そしてどうにか乗りきり、エントランスを出た先で3人と合流した。レイラと車移動なんて久しぶりだと、4人で騒ぐのも新鮮だった。こんな時は決まって、レイデンが率先して助手席を取る。
「さっき進路担当にボロカス言われたぜ。俺には清掃員は向いてねぇって。確かに、あの水の撒き方は悪かったが」
レイデンは言いながら、シートを一気に倒し、後ろのアクセルの邪魔をする。
「“ちょ、ええって本間、止めろや!”」
アクセルが反撃するよりも先に、ブルースのお決まりの怒号が飛んだ。しかし、相変わらずなけなしに終わる。
「綺麗好きなのに? 院を新築レベルにして、汚さないように規制が更に厳しくなったって聞いたから、母さんが、来てもらいたいくらいだって。うちは暴れん坊がいるから、片付けても追いつかないの」
レイラの発言に、レイデンは顔をぱっと輝かせると、お安い御用だと得意気に親指を立てる。そして、彼がシートに腹這いになった事で激しい軋み音が上がると、ブルースはその尻を殴った。しかし、それにうんともすんとも言わないまま、レイデンはアクセルに訊ねる。

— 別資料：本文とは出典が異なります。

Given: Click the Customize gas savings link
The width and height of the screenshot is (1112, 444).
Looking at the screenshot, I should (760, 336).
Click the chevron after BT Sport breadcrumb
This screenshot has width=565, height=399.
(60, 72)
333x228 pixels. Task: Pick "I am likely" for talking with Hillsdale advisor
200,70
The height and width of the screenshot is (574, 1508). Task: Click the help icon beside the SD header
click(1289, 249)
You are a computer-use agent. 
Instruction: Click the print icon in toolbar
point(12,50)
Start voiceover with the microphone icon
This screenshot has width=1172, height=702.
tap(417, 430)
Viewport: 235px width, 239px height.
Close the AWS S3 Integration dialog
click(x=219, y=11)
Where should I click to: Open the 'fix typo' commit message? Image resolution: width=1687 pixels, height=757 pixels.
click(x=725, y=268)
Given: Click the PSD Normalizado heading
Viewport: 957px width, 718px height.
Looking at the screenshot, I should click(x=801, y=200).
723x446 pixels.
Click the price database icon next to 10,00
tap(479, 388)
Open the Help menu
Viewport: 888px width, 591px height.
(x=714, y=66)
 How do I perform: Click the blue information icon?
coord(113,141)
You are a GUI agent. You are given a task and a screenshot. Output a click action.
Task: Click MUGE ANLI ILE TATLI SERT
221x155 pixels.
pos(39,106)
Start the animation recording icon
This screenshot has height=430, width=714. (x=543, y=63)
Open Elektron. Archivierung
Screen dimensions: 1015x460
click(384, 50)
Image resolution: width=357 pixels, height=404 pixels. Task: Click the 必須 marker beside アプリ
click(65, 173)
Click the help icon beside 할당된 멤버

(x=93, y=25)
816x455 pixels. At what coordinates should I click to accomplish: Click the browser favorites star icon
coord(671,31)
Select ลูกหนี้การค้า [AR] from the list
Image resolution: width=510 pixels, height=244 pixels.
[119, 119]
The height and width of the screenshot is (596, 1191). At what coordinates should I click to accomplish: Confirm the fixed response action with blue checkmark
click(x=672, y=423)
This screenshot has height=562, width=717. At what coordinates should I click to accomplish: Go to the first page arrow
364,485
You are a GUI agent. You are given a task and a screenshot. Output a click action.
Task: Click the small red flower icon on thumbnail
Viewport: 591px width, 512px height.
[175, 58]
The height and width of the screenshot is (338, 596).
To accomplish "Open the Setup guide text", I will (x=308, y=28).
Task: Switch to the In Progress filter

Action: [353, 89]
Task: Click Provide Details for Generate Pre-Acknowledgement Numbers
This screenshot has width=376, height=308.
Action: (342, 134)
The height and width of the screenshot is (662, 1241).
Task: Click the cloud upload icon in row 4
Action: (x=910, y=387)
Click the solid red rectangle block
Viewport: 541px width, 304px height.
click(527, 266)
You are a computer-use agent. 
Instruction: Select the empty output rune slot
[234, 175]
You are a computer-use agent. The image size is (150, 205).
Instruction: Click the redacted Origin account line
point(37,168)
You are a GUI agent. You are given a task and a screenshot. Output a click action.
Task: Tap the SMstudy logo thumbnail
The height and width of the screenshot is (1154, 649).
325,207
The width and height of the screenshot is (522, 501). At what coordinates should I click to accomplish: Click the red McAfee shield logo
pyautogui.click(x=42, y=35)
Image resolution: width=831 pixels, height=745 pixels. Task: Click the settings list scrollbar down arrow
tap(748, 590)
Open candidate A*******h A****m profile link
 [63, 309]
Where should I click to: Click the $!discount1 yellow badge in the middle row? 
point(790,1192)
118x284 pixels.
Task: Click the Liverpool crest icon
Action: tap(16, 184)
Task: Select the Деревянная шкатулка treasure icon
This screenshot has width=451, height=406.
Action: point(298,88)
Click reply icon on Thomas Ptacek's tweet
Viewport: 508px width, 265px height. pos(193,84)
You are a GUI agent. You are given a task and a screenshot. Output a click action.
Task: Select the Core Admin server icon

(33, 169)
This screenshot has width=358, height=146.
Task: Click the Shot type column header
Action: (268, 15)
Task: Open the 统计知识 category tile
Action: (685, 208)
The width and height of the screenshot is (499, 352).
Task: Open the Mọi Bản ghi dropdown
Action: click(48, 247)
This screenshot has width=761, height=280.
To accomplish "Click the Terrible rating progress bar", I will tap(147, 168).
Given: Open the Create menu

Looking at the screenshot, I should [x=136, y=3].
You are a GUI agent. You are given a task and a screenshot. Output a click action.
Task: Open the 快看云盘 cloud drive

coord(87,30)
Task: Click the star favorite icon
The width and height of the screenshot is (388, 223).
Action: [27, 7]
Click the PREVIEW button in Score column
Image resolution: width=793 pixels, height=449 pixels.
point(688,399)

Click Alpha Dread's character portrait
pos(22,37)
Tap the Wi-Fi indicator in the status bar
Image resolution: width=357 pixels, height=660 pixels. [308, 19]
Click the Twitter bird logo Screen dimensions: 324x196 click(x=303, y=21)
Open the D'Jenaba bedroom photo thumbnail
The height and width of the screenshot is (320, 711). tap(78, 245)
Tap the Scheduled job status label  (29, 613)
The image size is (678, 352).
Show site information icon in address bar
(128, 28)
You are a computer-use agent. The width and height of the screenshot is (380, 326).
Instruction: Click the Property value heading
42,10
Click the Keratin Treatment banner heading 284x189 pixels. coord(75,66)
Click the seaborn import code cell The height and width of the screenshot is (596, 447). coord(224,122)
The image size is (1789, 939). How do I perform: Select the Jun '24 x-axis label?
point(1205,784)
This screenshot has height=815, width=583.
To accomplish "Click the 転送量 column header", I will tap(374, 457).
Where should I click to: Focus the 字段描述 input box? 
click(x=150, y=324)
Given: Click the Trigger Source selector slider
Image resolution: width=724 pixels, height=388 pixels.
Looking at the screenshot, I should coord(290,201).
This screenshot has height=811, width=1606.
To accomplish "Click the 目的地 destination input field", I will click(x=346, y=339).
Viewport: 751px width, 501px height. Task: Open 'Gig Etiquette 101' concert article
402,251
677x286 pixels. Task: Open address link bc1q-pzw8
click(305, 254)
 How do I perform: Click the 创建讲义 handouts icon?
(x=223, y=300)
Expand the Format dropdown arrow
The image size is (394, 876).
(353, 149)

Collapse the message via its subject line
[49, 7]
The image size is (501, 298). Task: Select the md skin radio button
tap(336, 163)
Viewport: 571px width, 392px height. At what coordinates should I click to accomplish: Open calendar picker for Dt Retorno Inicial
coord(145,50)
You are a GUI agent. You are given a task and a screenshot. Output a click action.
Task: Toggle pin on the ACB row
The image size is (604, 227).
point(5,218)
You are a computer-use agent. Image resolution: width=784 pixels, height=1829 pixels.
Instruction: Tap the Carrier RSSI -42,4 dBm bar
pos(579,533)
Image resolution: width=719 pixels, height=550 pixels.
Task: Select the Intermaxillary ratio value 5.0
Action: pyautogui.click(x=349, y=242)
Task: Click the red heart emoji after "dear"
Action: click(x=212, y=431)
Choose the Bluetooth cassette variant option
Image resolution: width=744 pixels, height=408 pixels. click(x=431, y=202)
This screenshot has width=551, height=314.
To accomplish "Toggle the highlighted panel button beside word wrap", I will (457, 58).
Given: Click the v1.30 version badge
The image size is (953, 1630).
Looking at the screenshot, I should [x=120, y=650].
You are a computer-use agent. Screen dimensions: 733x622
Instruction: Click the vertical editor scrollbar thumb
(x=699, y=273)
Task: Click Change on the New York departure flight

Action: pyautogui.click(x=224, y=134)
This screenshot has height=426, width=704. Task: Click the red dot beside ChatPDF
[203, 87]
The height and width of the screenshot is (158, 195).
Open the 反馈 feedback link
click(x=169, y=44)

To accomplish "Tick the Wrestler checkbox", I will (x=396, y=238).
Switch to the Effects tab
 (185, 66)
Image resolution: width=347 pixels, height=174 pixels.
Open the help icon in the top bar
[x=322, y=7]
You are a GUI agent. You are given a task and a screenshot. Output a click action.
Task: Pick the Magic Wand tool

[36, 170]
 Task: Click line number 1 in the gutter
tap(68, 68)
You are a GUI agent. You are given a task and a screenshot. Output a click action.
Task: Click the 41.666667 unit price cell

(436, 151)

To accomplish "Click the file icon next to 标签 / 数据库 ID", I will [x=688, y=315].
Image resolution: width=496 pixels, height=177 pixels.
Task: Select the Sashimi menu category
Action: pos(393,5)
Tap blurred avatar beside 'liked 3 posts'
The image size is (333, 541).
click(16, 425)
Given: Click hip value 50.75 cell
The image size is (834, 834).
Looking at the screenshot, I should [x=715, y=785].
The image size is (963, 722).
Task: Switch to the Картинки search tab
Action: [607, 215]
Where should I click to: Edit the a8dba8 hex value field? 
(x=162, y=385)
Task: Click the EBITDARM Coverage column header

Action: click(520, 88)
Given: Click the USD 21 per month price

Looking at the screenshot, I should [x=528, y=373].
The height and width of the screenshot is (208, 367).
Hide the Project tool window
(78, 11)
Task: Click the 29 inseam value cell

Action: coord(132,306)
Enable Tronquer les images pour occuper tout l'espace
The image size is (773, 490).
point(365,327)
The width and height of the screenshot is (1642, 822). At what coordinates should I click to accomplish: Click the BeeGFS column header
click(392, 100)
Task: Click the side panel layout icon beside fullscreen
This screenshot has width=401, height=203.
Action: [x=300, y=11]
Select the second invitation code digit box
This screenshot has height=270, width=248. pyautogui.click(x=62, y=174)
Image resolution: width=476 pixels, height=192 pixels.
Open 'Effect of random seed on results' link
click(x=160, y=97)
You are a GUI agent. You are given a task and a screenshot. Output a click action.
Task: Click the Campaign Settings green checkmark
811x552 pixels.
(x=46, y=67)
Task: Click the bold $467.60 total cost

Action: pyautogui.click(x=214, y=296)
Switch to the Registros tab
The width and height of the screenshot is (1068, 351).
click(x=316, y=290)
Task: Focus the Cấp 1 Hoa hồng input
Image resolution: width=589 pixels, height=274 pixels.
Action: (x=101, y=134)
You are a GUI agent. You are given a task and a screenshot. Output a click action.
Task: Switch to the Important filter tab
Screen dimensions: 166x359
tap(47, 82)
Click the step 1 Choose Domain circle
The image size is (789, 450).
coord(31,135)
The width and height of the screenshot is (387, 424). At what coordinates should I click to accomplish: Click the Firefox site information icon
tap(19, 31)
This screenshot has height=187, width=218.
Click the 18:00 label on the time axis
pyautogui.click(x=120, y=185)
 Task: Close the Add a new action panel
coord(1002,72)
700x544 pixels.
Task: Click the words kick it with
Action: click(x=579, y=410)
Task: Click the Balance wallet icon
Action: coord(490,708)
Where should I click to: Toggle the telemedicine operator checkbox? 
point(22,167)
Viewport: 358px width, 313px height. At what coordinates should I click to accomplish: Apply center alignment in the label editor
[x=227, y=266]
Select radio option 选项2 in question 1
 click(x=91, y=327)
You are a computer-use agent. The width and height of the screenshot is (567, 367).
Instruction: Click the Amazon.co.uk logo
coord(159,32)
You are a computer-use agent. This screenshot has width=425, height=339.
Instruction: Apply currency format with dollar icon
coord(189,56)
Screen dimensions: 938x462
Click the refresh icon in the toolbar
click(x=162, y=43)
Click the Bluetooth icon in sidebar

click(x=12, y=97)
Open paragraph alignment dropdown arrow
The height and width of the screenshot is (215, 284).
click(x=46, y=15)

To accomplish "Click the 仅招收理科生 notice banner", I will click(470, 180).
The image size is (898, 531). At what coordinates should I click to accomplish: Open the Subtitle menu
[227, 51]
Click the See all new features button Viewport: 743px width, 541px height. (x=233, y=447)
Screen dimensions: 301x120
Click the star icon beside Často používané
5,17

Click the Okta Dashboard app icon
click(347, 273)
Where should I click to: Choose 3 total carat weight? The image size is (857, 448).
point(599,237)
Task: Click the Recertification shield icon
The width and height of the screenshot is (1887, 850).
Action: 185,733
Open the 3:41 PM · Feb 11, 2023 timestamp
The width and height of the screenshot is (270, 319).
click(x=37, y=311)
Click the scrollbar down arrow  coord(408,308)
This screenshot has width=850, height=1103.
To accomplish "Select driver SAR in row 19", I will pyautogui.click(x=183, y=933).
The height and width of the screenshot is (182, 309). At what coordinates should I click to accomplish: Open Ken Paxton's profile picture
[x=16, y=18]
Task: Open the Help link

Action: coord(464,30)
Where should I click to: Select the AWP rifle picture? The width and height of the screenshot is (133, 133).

「真面目な話、お前、今日どんだけ声出せんだ。昼間と顔色変わんねぇぞ」
その声に、ブルースはバックミラー越しにアクセルを見て、言った。
「バラードとコピーを詰めるだけでいいだろ。暴れるのはなしだ」
それを聞いたレイラがブルースを見ると、アクセルの横顔を覗う。そこには不安が滲んでいた。すぐに返事をしようとしない彼は、何か言葉を選んでいるのが露骨で、眉を顰めた。
「あー……そうだな、それが助かるな!」
アクセルはシートに大きく凭れ、少しでもレイデンから距離を取ると、窓の外に顔を背けた。腕組みした指先は震えていた。目も揺れ、視界は上下に振られている様で、気分はますます悪くなる。目を閉じてみても、足先の震えが黙ってはいない。なので、敢えて曲を思い出してリズムを取っている様に見せかける。彼等の言っている曲の事が、何の事かが分からなかった。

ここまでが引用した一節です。